Weiner's latest target is Bookends, a new feature of the Book Review announced yesterday by Pamela Paul. Almost as soon as the feature — which will allow two authors to discuss a potentially contentious literary topic — went live, Weiner weighed in with her criticism:
New NYTBR columnists. Ladies: lots. Commercial writers: zero. MT @PamelaPaulNYT: Introducing Back Page columnists:http://t.co/Tr0yKV3287
— Jennifer Weiner (@jenniferweiner) September 3, 2013
Wishing NYTBR would just say "we exist solely for 5000 readers of literary fiction." Except I think they just did. http://t.co/ydt4E2czko
— Jennifer Weiner (@jenniferweiner) September 3, 2013
Apparently, Weiner was not mollified by the inaugural Bookends discussion, between Adam Kirsch and Zoë Heller, on whether novelists are too timid in criticizing each other (a problem that, it must be said, Weiner does not suffer from):
1/2 Early "Bookends" observations: it's not a very lively conversation, when both parties make the same points, share the same assumptions.

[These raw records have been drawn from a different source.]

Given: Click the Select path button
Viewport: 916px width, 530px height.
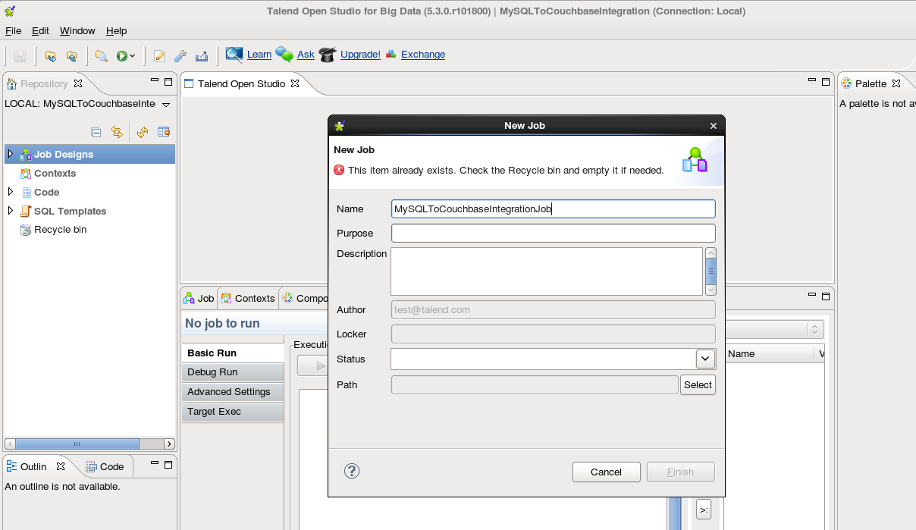Looking at the screenshot, I should pyautogui.click(x=697, y=384).

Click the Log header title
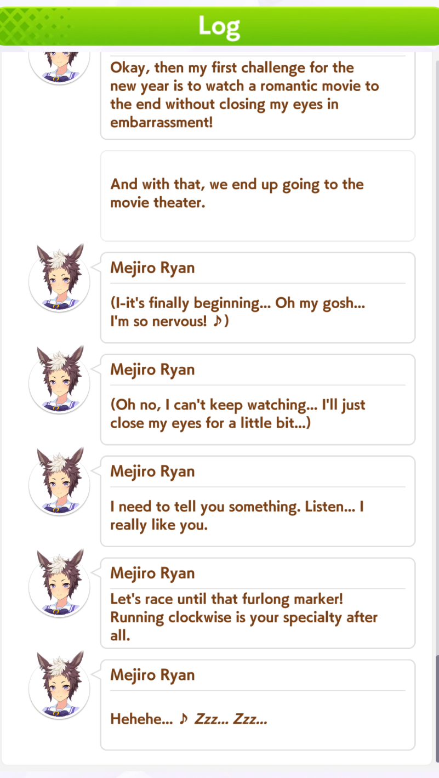(219, 26)
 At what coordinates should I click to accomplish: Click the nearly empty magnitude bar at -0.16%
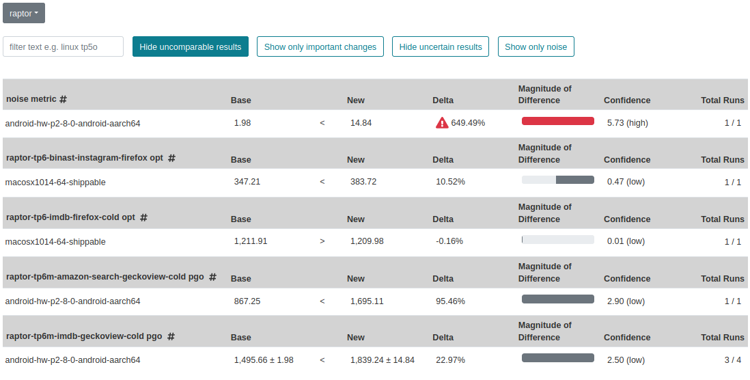point(557,239)
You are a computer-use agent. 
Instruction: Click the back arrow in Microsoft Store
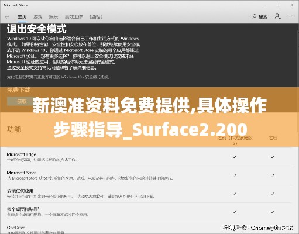click(x=7, y=17)
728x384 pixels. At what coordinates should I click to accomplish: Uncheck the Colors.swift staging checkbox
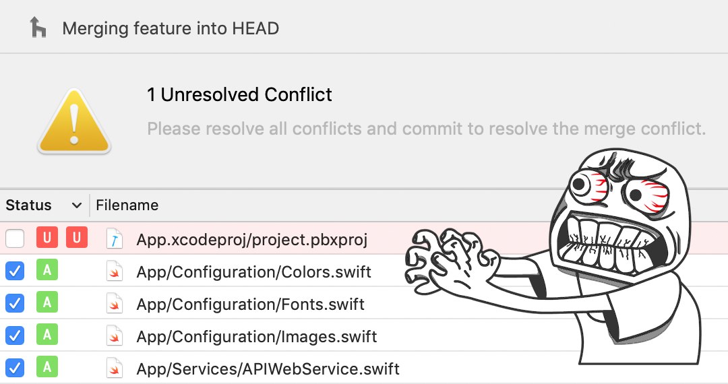point(15,271)
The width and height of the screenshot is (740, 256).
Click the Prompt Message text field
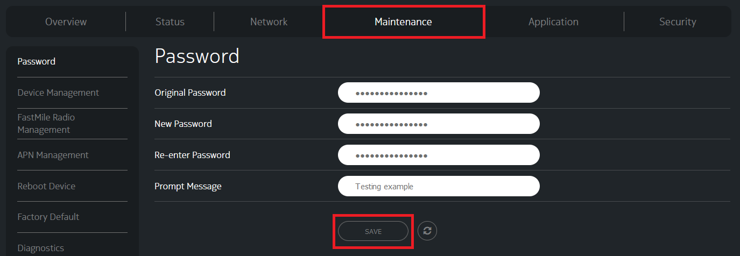pyautogui.click(x=439, y=186)
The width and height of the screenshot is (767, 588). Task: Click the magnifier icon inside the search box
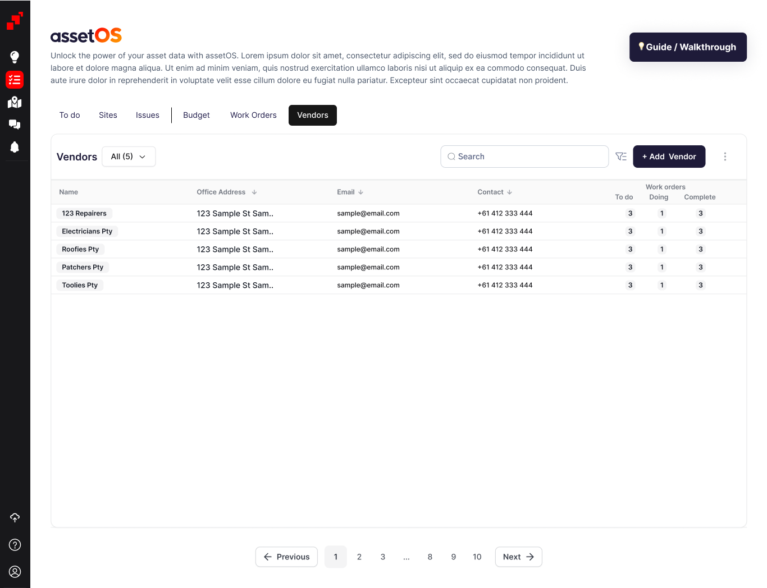pos(451,157)
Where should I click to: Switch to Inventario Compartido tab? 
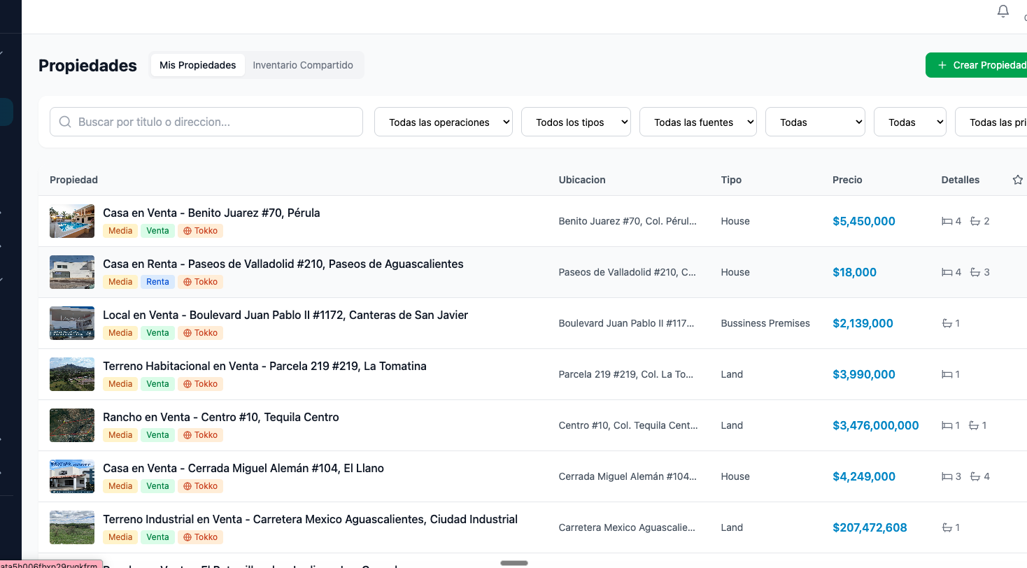click(303, 65)
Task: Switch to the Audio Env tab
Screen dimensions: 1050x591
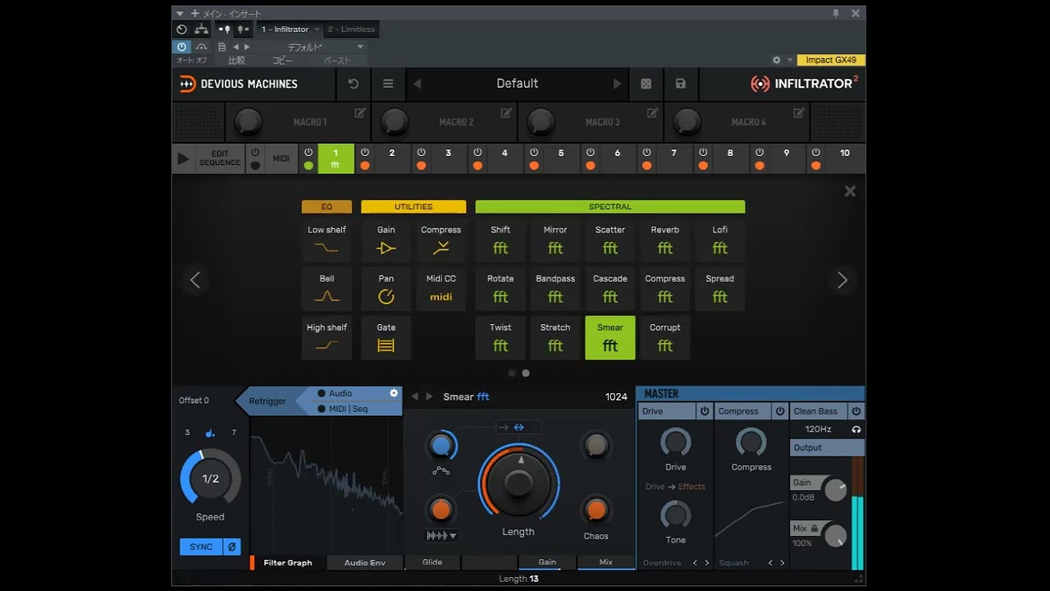Action: point(364,562)
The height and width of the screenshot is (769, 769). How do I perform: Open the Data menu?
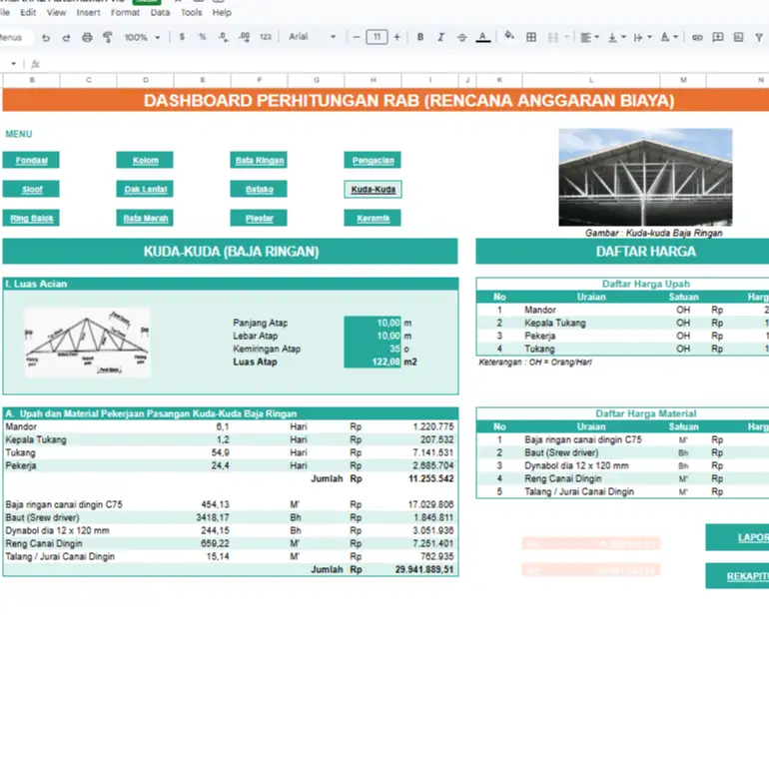click(x=160, y=12)
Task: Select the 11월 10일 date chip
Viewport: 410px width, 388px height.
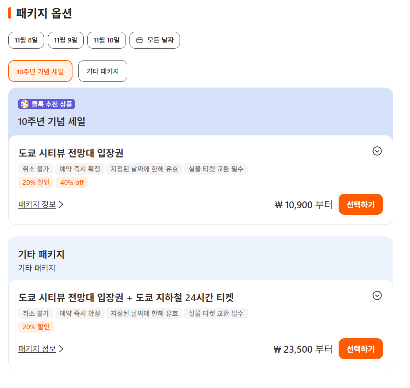Action: click(x=106, y=40)
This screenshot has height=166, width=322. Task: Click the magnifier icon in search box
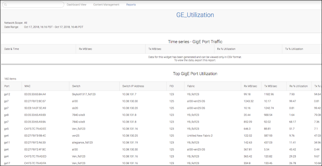click(x=5, y=5)
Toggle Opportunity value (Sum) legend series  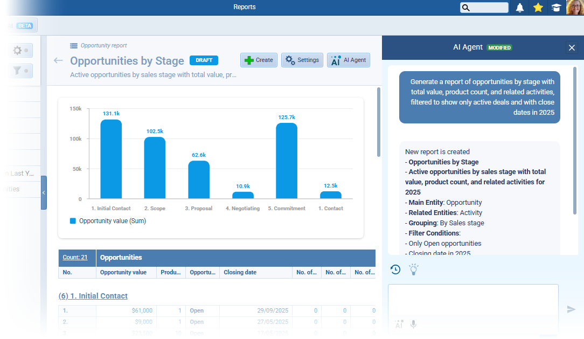pyautogui.click(x=108, y=220)
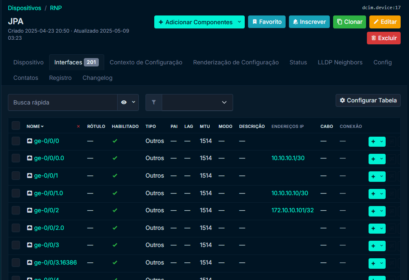Click the Configurar Tabela button
The width and height of the screenshot is (409, 280).
368,100
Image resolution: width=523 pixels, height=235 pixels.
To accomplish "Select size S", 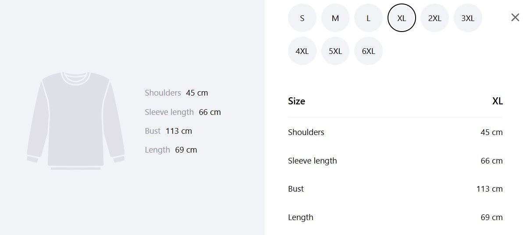I will point(302,18).
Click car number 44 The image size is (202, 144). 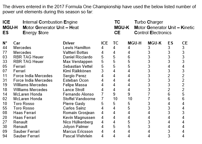click(5, 47)
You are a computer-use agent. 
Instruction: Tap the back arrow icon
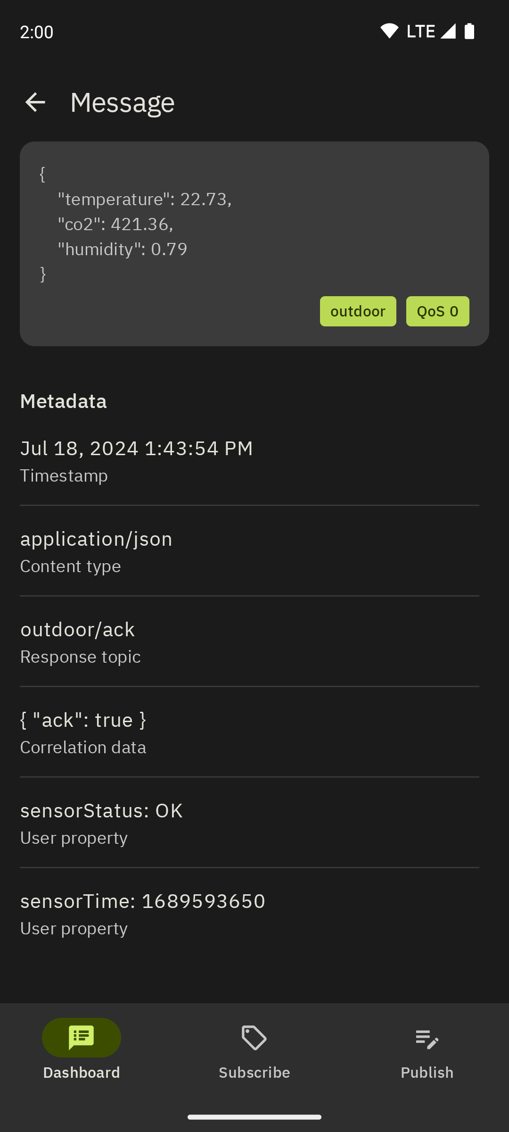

— Jennifer Weiner (@jenniferweiner) September 4, 2013
2/2 Heller and Kirsch say novelists fear making enemies bc they work in the academy, all know each other. Maybe literary writers do...
— Jennifer Weiner (@jenniferweiner) September 4, 2013
That criticism of Bookends continued apace this afternoon:
Bookends #1 displays the qualities its writers abhor -- it's toothless, tepid, engineered not to offend or provoke. So what's the point?
— Jennifer Weiner (@jenniferweiner) September 4, 2013
Final hope: that @AnnaHolmes and @thehighsign do better than the debut column. Book reviews can't afford to be boring or irrelevant.
— Jennifer Weiner (@jenniferweiner) September 4, 2013
(Anna Holmes was recently a guest editor of The Atlantic Wire.)